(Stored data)

###

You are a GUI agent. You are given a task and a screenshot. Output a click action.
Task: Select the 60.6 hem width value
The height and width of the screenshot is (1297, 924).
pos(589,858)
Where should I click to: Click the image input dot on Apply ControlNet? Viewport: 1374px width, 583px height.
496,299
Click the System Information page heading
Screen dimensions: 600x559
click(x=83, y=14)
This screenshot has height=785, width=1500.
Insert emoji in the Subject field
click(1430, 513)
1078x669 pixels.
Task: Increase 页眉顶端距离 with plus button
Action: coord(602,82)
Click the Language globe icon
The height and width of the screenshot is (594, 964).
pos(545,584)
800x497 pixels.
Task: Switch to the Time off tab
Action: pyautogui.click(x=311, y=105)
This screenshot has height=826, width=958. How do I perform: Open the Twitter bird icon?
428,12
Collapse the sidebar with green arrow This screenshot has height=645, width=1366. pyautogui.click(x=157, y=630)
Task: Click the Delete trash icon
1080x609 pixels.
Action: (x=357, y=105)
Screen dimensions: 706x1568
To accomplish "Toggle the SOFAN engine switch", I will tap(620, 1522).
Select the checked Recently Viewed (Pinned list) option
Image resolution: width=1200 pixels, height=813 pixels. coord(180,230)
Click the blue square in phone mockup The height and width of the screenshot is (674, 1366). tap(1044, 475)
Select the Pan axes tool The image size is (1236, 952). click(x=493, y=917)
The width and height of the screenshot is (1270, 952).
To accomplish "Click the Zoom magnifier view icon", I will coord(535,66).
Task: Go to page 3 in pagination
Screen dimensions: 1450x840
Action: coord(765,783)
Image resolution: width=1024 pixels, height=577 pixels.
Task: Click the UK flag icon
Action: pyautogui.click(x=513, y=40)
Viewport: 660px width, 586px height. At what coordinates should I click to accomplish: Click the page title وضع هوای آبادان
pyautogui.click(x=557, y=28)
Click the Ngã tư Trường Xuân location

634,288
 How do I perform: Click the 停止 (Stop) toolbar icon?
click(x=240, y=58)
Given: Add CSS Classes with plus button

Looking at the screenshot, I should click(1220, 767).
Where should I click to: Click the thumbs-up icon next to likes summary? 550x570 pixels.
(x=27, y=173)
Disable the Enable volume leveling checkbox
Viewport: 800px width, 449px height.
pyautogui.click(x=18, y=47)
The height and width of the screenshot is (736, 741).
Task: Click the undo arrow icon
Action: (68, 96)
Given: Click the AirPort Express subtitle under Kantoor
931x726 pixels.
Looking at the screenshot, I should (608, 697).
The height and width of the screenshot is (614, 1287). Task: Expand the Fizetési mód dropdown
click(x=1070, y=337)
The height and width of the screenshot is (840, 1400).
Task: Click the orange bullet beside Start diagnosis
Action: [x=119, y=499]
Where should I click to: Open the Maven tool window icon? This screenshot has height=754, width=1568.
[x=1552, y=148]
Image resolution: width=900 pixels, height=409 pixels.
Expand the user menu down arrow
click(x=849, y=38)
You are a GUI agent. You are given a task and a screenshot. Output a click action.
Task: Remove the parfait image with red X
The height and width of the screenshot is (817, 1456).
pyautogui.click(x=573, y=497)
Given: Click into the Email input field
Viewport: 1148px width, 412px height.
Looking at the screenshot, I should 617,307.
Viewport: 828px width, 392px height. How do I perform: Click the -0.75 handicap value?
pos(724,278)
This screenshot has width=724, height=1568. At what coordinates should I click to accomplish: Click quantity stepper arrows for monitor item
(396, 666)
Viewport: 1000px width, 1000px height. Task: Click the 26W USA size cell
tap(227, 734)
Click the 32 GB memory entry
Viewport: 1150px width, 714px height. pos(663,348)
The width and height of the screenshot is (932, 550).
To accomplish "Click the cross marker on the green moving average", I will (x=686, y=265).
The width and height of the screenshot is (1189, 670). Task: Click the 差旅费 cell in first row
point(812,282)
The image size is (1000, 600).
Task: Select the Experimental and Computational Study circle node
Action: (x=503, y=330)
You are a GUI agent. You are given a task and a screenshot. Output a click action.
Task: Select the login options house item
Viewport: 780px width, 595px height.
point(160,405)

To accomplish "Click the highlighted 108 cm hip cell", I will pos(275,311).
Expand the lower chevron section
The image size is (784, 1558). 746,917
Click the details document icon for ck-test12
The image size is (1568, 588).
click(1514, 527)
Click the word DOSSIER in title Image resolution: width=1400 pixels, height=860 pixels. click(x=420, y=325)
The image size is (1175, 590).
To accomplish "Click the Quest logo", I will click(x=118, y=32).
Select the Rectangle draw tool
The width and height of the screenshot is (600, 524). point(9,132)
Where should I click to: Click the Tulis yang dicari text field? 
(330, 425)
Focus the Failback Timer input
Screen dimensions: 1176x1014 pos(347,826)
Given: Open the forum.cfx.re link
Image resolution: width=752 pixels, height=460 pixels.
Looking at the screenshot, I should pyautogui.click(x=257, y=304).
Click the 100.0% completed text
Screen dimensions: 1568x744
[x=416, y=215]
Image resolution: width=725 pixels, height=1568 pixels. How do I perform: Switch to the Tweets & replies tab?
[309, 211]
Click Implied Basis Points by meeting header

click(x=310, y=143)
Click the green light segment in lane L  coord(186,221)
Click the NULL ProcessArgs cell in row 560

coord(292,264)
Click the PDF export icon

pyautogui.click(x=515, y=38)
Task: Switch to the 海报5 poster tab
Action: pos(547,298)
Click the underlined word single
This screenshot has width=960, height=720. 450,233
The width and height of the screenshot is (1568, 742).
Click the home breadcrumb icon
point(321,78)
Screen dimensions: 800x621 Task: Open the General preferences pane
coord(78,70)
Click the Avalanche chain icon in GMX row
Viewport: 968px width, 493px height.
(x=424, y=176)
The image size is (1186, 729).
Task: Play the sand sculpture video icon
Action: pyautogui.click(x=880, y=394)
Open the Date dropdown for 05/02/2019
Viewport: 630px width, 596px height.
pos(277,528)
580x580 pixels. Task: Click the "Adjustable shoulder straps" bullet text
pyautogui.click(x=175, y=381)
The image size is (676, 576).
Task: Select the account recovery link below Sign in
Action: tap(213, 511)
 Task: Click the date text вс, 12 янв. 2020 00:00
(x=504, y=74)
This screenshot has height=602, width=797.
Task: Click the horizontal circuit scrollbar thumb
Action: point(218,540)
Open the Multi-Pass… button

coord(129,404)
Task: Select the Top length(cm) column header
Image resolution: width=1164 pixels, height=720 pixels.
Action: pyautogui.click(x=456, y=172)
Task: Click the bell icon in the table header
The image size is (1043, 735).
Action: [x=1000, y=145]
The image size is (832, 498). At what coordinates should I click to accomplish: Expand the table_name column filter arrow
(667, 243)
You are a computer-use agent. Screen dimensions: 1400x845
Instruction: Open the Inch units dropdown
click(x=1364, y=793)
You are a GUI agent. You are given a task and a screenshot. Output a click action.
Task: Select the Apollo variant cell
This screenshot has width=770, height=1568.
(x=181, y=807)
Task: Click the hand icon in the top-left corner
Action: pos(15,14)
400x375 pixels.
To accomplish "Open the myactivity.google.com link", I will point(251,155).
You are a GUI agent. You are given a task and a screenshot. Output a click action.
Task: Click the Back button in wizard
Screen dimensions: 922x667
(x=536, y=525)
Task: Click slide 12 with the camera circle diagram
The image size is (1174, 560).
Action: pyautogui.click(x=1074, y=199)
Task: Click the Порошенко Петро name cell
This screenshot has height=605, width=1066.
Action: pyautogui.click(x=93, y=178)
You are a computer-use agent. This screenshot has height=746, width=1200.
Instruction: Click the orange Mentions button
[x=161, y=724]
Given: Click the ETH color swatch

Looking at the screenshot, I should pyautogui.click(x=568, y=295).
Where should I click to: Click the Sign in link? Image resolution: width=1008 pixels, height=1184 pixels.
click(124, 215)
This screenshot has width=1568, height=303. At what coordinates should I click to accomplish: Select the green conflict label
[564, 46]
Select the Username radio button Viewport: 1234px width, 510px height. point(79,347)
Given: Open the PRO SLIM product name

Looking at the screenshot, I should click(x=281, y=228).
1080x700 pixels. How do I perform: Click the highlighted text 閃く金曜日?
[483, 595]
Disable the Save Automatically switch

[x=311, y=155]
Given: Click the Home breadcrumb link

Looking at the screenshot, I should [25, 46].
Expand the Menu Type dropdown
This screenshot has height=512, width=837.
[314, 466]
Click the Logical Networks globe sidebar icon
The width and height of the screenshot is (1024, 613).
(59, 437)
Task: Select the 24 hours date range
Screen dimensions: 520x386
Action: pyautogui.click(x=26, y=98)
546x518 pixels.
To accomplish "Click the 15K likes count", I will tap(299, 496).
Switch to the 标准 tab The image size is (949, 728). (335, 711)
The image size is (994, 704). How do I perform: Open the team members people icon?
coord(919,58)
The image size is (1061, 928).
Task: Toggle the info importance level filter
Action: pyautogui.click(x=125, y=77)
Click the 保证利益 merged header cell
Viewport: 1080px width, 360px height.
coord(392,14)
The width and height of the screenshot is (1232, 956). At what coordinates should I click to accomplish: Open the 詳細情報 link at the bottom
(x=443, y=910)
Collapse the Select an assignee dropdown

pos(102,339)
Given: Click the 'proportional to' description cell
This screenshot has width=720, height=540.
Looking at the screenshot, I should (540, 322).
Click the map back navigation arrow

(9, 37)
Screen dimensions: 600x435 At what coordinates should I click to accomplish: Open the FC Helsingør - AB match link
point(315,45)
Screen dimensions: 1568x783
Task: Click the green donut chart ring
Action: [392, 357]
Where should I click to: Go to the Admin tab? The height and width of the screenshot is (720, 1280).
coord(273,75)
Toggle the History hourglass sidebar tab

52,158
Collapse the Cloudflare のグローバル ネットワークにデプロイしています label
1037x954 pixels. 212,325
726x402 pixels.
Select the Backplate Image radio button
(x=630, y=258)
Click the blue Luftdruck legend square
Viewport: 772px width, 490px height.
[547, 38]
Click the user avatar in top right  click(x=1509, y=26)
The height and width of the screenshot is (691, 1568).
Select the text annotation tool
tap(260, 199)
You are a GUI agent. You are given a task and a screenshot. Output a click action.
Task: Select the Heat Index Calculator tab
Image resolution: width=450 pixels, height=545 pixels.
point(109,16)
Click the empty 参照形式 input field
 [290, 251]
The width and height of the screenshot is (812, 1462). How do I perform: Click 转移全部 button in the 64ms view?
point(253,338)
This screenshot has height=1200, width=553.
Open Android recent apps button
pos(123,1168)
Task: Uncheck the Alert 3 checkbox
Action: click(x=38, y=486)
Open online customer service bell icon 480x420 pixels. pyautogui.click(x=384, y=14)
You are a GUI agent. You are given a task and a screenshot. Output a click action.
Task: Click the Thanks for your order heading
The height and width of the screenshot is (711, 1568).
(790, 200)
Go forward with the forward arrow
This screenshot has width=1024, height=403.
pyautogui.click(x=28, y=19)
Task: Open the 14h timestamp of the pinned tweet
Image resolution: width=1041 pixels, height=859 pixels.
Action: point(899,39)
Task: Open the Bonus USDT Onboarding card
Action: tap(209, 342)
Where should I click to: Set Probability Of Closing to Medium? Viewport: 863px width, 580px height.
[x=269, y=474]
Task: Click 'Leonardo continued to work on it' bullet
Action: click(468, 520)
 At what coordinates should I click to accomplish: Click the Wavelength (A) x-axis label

###

### WHAT THE TASK ASKS:
All lines above with the word "heading" need to be reported.

### RESPONSE TO THE EXERCISE:
Click the System Information page heading
Task: Click the Thanks for your order heading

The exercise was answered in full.